Questa costruzione certosina che ha portato al finale, che ci viene in mente possa essere stata preparata a tavolino sin dall’inizio dato il senso di perfezione restituito e cerchio chiuso, ci porta a chiudere più volentieri un occhio anche sull’unica grande apparente macchia della serie: quella dell’incesto tra Sam e Hannah che ha portato alla nascita di Frank. Sembrava una forzatura narrativa totale e di fatto un po’ lo è stata, ma non è stata per niente fine a se stessa come abbiamo pensato tutti a un certo punto.
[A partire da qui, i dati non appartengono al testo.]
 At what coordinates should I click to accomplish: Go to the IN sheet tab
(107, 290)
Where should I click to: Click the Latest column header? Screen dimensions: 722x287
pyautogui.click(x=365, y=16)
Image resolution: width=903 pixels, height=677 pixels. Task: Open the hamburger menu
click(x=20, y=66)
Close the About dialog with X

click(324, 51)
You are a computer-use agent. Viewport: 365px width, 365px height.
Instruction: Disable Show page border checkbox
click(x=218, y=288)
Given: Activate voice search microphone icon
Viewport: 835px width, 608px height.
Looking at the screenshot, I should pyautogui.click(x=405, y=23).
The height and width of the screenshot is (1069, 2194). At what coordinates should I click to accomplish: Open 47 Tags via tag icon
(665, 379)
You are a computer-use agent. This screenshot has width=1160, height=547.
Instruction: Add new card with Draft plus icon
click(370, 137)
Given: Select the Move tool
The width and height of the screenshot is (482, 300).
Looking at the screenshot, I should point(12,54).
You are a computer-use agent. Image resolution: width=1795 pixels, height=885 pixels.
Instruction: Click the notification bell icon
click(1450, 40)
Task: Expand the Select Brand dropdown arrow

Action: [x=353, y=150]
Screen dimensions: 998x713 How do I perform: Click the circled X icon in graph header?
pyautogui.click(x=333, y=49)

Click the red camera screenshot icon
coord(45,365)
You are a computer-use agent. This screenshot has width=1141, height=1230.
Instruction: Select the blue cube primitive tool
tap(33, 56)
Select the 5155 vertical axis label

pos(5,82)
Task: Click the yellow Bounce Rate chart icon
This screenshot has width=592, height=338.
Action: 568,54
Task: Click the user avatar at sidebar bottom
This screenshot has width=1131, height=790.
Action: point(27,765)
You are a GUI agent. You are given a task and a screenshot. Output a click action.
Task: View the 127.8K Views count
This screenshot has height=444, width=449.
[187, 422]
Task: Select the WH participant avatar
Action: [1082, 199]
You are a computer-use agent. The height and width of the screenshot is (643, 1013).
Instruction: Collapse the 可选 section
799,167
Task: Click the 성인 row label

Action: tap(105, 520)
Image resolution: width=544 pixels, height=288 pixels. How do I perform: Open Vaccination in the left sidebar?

Perchè quella scoperta porta Frank ad autodistruggersi trascinando con se l’amata Bonnie, e questo evento di fatto scatenerà quelli successivi, che ci porteranno all’epilogo perfetto.
Un epilogo che, anche nel suo ultimissimo frame, continua a giocare sulla ricorsività. Dopo il discorso di apertura di Annalise, infatti, abbiamo visto scorrere per la prima volta la ‘sigla’: quell’How to Get Away with Murder scritto a caratteri cubitali sulla lavagna che non dimenticheremo mai. Dopo il discorso di chiusura di Cristopher, succede esattamente la stessa e identica cosa. Tutto finisce come tutto era iniziato. L’ultima frase di Cristopher, infine, è all’insegna del contrasto armonico: il ragazzo dice “We begin”, e sui nostri schermi invece scorrono i titoli di coda. Tutto finisce per noi, tutto ricomincia invece nell’universo di How to Get Away with Murder. Proprio come era iniziato, in un loop beffardo e infinito, che non sapremo mai se e come si concluderà definitivamente, un giorno.
Ma a noi basta così. Non ci rimane che immaginare come potrà continuare questa splendida storia, ormai definitivamente ripulita dal male. Con una consapevolezza: gli sceneggiatori hanno offerto una prova di genialità raramente riscontrabile. Far tornare tutto al proprio posto lasciando tutto esattamente com’era ma cambiando dei tasselli è il colpo di coda conclusivo di una serie che non ha smesso di stupirci davvero mai. Nemmeno quando ormai pensavamo che tutto fosse irrimediabilmente perduto. E se emotivamente è stata una dolcissima catastrofe, tecnicamente è stata la degna conclusione di un pezzo da novanta delle serie tv di cui, a distanza di 3 anni dal finale, si parla ormai troppo poco.